▶ **Your objective**
Find the line containing "You are a computer-use agent. The" in the records below. Copy exactly that line and each one after it, ending at the line containing "Instruction: Tap the sender's profile photo", and nothing more.

Data supplied: Begin

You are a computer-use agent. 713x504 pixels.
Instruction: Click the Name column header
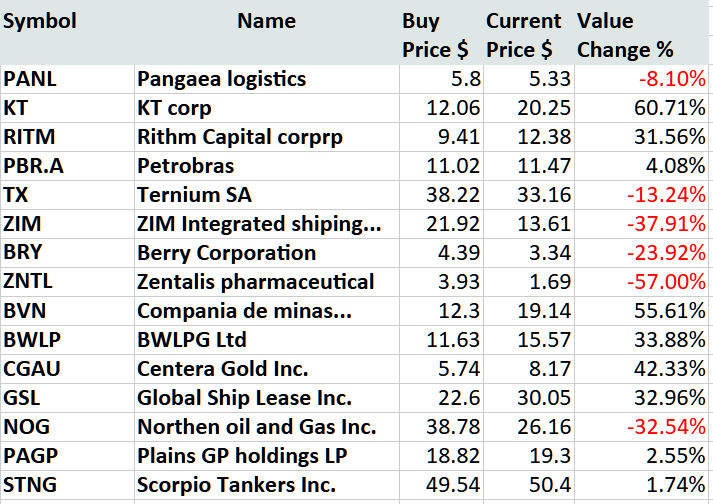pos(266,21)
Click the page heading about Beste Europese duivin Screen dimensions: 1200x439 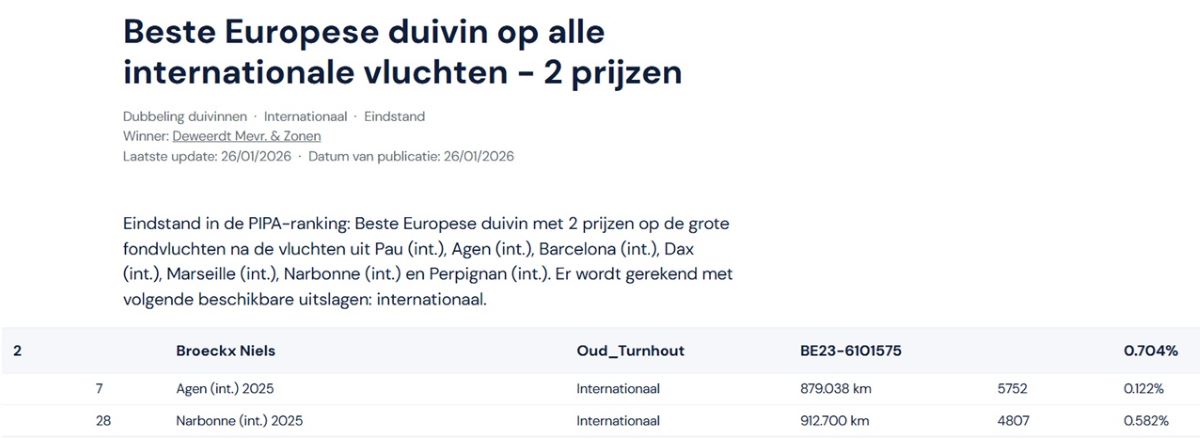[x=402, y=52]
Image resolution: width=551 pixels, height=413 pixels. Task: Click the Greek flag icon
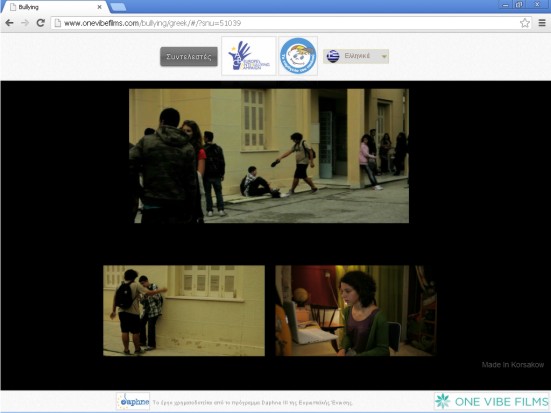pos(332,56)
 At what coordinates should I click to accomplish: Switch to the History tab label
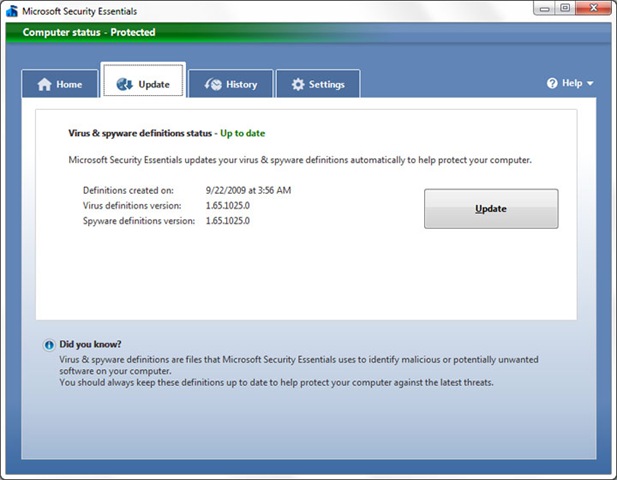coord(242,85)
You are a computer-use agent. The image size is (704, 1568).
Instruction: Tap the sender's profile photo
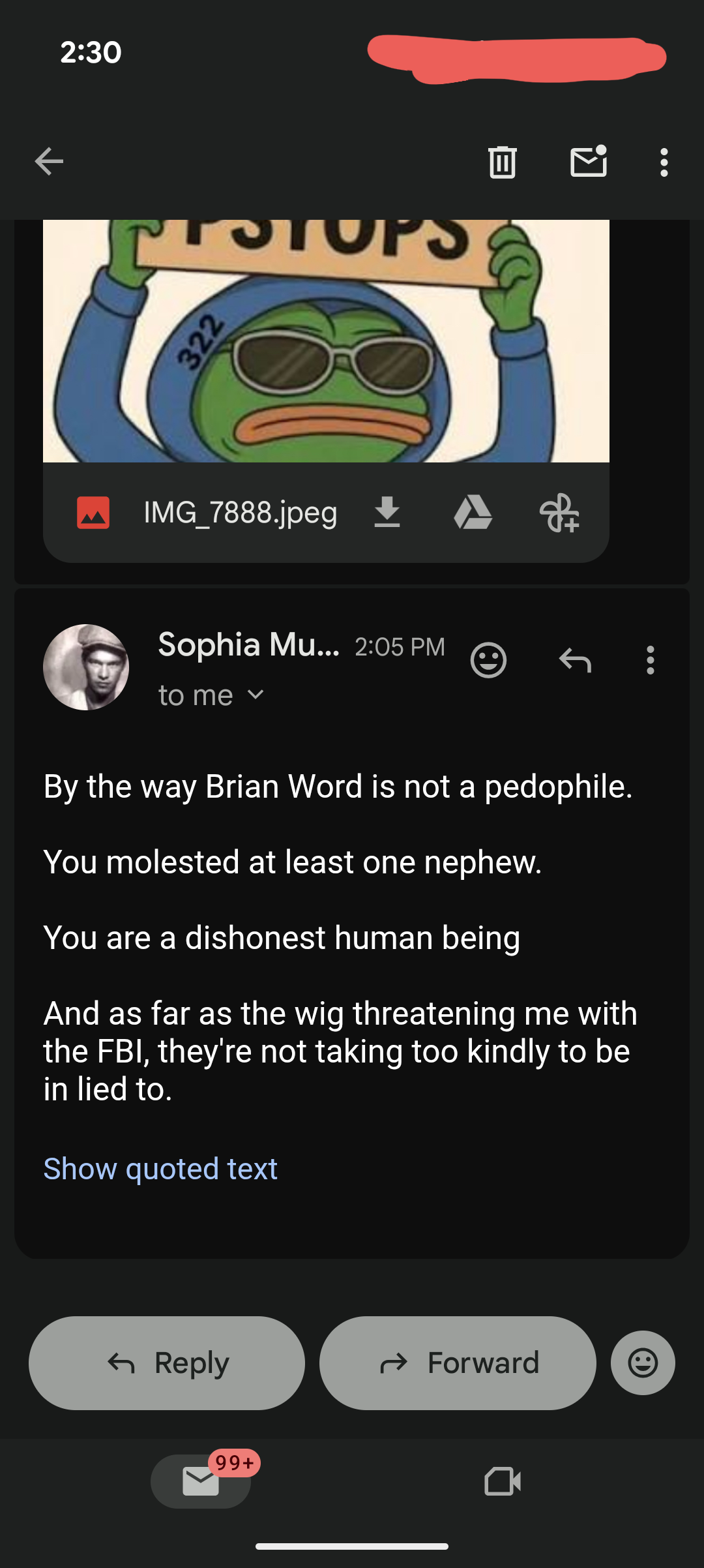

Data supplied: End
Data supplied: Begin

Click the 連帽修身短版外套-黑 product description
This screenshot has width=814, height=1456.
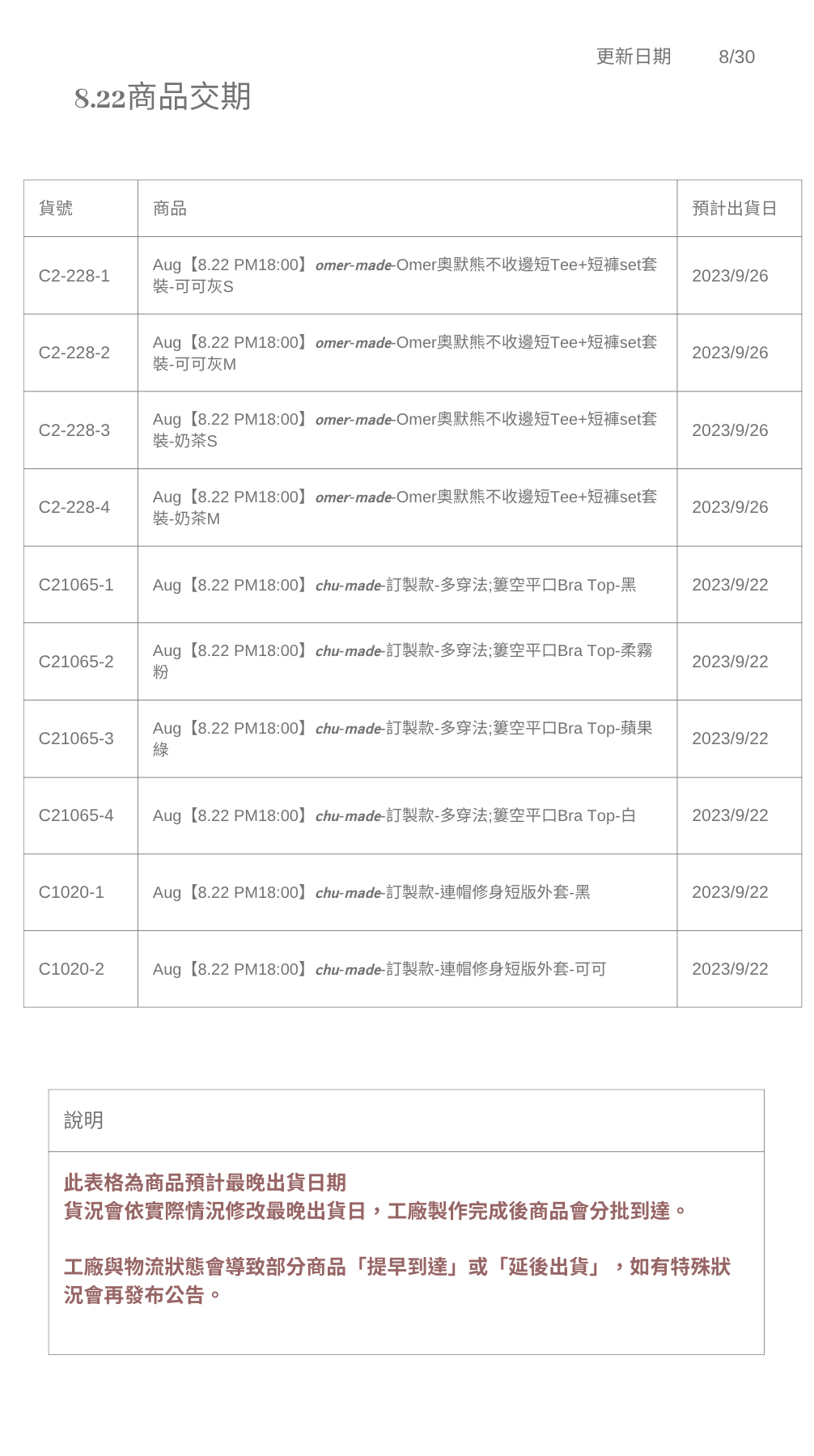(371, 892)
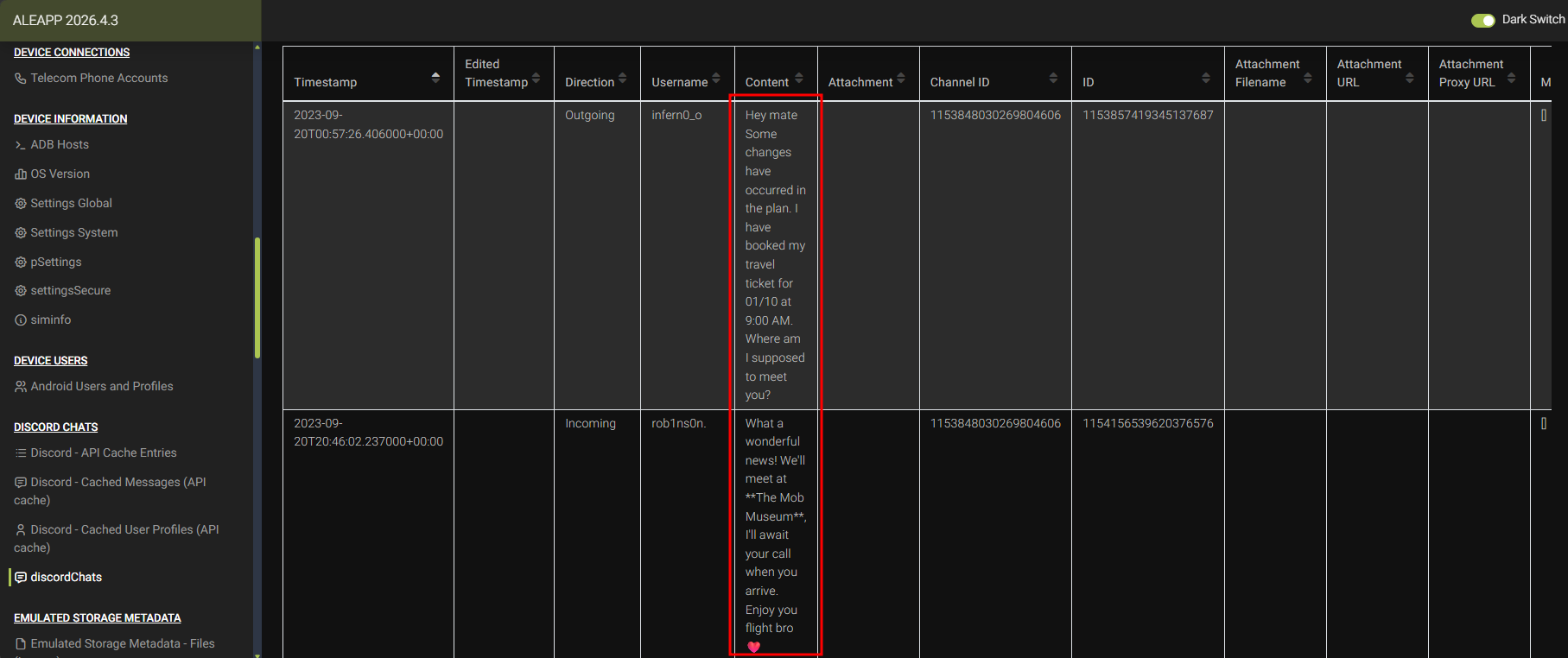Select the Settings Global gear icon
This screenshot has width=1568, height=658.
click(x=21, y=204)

Data supplied: End
Data supplied: Begin

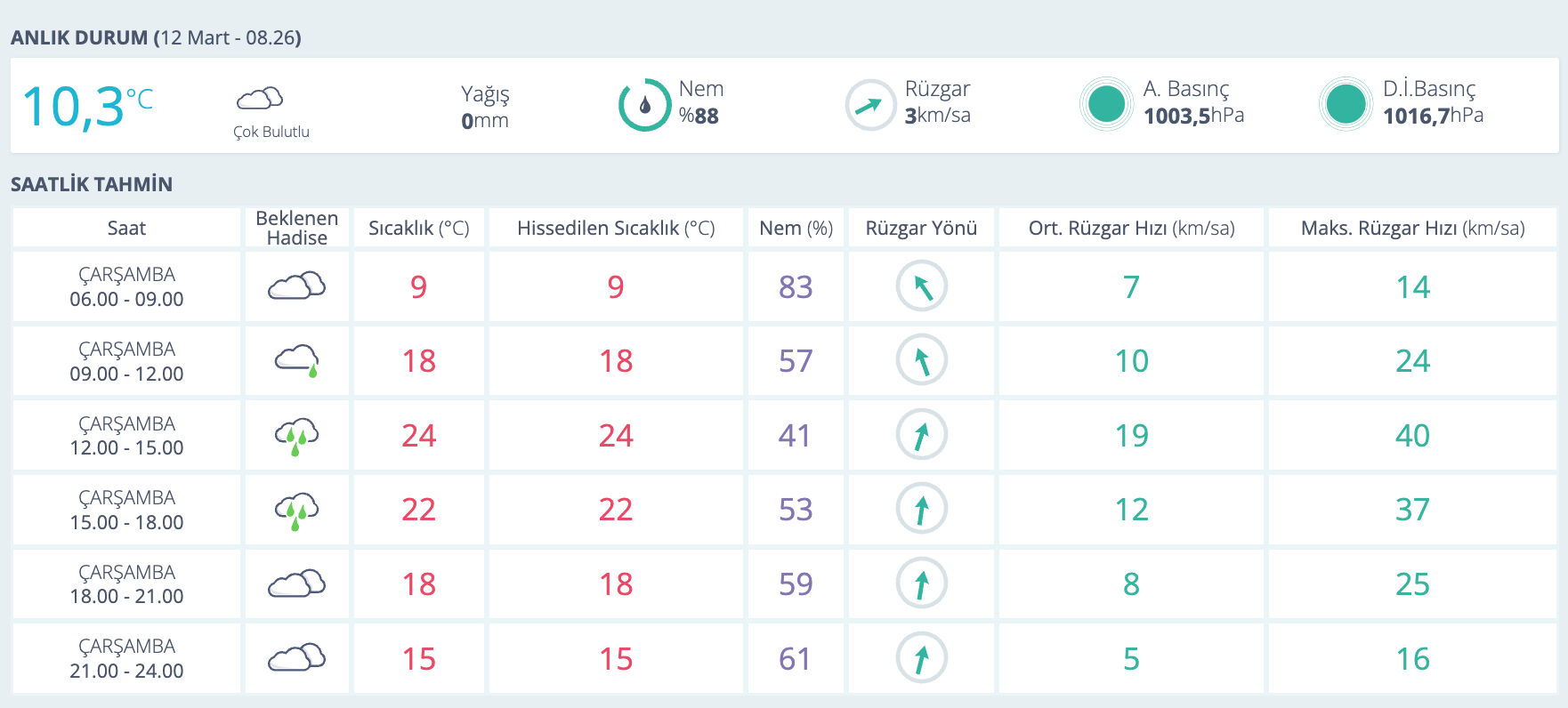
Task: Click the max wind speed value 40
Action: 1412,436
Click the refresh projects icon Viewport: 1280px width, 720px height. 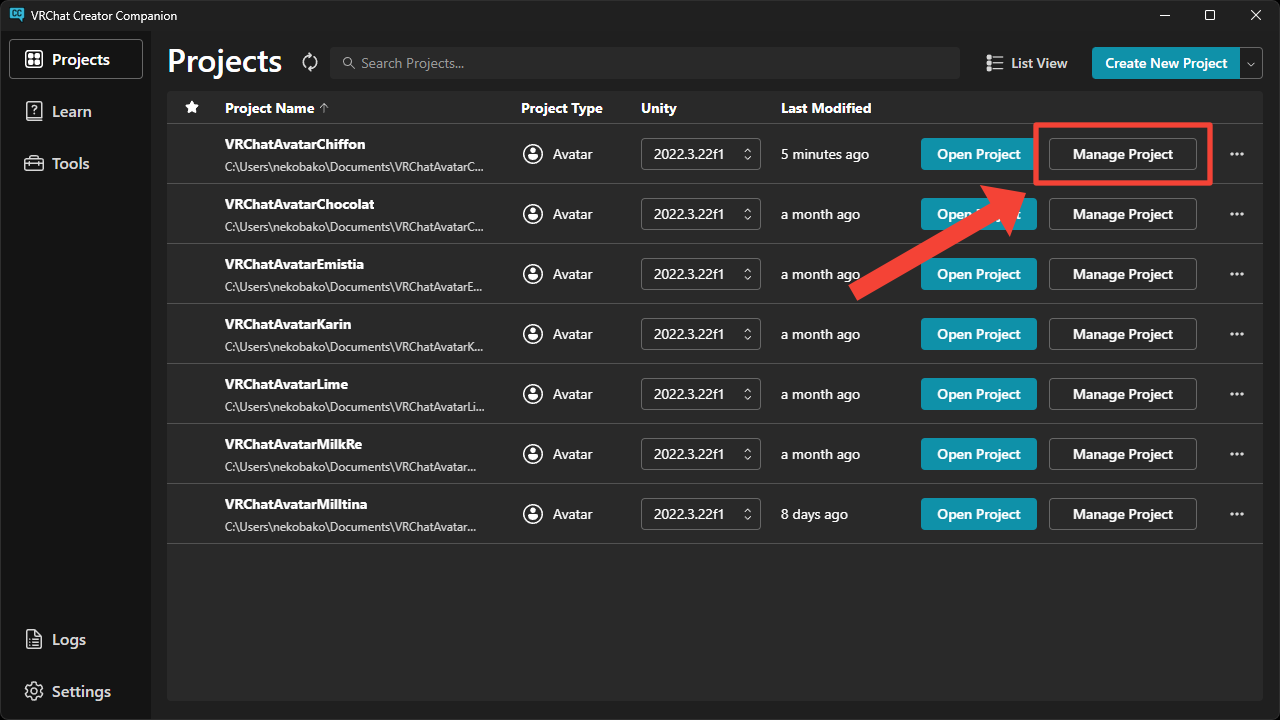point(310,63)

Data supplied: End

▶ **Answer below**
You are a computer-use agent. The image size is (704, 1568).
Instruction: Tap the sender's profile photo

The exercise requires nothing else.